**What the task requires**
Quote each line of the data below verbatim, in its original order.

**Extracted entries**
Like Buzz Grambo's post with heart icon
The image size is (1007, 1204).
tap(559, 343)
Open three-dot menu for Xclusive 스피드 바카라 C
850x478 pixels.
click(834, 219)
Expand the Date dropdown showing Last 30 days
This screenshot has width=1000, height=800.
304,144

**Result of this task**
Like Buzz Grambo's post with heart icon
The image size is (1007, 1204).
tap(559, 343)
Open three-dot menu for Xclusive 스피드 바카라 C
850x478 pixels.
click(834, 219)
Expand the Date dropdown showing Last 30 days
This screenshot has width=1000, height=800.
304,144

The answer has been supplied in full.